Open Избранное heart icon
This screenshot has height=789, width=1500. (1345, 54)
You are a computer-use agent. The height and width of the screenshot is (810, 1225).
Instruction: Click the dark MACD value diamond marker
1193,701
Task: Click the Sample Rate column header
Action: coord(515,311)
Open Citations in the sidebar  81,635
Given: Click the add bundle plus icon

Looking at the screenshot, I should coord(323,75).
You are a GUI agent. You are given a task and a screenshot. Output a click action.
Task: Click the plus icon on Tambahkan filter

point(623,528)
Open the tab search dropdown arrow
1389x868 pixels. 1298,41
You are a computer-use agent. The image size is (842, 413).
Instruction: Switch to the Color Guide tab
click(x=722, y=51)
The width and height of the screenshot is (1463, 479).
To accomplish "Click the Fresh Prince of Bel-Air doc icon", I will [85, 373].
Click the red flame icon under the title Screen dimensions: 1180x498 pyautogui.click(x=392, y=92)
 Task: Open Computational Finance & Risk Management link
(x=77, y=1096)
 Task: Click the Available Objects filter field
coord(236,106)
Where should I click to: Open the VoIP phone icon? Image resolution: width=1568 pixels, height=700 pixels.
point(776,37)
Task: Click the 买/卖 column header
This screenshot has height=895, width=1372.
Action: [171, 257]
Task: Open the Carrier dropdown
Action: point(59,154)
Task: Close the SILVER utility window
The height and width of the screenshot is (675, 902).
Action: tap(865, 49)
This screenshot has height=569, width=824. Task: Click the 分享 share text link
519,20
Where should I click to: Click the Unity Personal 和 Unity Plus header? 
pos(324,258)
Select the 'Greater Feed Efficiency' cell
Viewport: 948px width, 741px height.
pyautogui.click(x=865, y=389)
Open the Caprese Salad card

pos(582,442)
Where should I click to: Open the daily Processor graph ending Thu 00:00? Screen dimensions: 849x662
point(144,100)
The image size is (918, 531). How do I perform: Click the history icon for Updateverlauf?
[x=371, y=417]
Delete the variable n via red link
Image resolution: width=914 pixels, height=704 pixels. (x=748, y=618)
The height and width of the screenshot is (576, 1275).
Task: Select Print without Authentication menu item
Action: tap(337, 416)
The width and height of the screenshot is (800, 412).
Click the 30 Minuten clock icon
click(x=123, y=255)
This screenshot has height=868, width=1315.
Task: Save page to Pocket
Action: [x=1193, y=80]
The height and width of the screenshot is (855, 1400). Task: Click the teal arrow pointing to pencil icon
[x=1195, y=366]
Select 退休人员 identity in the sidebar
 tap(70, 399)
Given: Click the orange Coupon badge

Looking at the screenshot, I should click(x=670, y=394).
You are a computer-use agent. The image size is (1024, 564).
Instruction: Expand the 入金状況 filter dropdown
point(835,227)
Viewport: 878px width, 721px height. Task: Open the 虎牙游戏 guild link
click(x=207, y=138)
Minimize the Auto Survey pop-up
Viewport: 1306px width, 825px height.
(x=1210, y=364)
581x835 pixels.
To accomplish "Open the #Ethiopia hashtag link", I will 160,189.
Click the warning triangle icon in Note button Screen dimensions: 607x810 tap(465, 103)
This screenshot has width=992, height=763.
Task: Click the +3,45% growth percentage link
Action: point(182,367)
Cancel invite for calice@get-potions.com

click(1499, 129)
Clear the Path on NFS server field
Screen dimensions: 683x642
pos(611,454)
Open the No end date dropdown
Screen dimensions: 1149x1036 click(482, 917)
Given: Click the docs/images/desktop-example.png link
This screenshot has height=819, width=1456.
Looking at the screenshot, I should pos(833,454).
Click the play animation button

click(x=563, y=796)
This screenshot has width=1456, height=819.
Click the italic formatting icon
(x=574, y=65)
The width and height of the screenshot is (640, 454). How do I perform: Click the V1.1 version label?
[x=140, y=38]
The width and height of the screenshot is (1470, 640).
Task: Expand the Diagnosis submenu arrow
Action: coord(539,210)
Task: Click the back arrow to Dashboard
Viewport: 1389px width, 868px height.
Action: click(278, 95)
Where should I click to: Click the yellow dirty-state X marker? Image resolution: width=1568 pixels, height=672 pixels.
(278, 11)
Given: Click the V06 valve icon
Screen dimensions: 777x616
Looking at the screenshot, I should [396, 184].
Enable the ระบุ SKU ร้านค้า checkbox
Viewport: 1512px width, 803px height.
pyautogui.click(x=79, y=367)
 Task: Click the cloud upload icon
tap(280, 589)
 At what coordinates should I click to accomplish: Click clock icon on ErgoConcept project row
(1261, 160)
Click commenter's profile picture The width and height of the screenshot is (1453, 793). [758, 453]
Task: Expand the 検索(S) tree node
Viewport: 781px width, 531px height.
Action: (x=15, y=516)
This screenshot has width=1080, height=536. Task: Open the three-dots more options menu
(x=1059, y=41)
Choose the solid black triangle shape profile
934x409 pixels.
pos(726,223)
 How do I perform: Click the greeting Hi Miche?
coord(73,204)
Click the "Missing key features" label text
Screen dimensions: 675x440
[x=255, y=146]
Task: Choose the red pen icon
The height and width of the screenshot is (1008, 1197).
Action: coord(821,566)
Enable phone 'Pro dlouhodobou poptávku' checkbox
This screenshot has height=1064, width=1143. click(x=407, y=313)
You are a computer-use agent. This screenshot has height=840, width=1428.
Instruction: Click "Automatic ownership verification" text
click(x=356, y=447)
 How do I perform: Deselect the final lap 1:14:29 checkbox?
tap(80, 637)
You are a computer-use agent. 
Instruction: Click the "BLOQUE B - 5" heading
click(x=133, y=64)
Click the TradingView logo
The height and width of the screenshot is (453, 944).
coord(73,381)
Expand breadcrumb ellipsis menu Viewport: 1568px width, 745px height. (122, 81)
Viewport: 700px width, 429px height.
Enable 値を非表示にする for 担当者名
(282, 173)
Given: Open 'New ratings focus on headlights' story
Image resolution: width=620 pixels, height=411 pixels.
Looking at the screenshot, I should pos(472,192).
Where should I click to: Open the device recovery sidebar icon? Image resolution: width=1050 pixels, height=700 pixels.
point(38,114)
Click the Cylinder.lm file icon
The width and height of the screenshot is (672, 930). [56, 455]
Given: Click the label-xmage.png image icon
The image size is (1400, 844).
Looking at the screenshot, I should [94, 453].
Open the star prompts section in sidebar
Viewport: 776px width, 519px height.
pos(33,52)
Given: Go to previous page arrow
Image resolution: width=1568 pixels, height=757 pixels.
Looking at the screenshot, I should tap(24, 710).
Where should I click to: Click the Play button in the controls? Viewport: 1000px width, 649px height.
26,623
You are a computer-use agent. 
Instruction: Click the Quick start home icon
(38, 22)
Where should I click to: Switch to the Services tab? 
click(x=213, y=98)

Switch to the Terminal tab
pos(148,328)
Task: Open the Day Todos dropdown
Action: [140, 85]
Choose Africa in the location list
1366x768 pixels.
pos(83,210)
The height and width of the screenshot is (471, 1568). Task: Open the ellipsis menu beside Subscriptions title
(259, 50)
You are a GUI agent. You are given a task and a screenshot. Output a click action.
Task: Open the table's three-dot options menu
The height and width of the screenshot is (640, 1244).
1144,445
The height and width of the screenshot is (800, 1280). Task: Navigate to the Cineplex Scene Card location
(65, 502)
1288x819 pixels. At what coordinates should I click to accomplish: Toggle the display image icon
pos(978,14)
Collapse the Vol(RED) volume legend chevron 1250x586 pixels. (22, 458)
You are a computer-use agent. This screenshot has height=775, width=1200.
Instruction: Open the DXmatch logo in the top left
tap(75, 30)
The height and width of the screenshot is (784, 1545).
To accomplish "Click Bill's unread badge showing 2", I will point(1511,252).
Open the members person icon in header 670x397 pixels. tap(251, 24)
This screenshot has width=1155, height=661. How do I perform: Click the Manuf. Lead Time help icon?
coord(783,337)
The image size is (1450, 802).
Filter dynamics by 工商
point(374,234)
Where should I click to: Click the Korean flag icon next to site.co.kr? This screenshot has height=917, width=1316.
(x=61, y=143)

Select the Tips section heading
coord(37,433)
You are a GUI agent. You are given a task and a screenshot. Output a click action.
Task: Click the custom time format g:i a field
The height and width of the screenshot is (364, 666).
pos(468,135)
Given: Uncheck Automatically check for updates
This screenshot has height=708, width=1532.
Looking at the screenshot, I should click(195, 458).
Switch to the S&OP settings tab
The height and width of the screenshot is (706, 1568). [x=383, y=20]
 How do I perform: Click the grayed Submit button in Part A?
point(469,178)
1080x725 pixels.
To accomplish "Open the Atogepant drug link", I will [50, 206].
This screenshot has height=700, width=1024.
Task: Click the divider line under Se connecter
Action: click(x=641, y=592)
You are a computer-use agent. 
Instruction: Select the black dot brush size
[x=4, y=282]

········

*Exercise*
Taking the listing above as the source, transcribe only the lines starting at the line with "Collapse the Vol(RED)" and going through the line with "1080x725 pixels.", unaltered and with both ends included.

*Written answer*
Collapse the Vol(RED) volume legend chevron 1250x586 pixels. (22, 458)
You are a computer-use agent. This screenshot has height=775, width=1200.
Instruction: Open the DXmatch logo in the top left
tap(75, 30)
The height and width of the screenshot is (784, 1545).
To accomplish "Click Bill's unread badge showing 2", I will point(1511,252).
Open the members person icon in header 670x397 pixels. tap(251, 24)
This screenshot has width=1155, height=661. How do I perform: Click the Manuf. Lead Time help icon?
coord(783,337)
The image size is (1450, 802).
Filter dynamics by 工商
point(374,234)
Where should I click to: Click the Korean flag icon next to site.co.kr? This screenshot has height=917, width=1316.
(x=61, y=143)

Select the Tips section heading
coord(37,433)
You are a GUI agent. You are given a task and a screenshot. Output a click action.
Task: Click the custom time format g:i a field
The height and width of the screenshot is (364, 666).
pos(468,135)
Given: Uncheck Automatically check for updates
This screenshot has height=708, width=1532.
Looking at the screenshot, I should click(195, 458).
Switch to the S&OP settings tab
The height and width of the screenshot is (706, 1568). [x=383, y=20]
 How do I perform: Click the grayed Submit button in Part A?
point(469,178)
1080x725 pixels.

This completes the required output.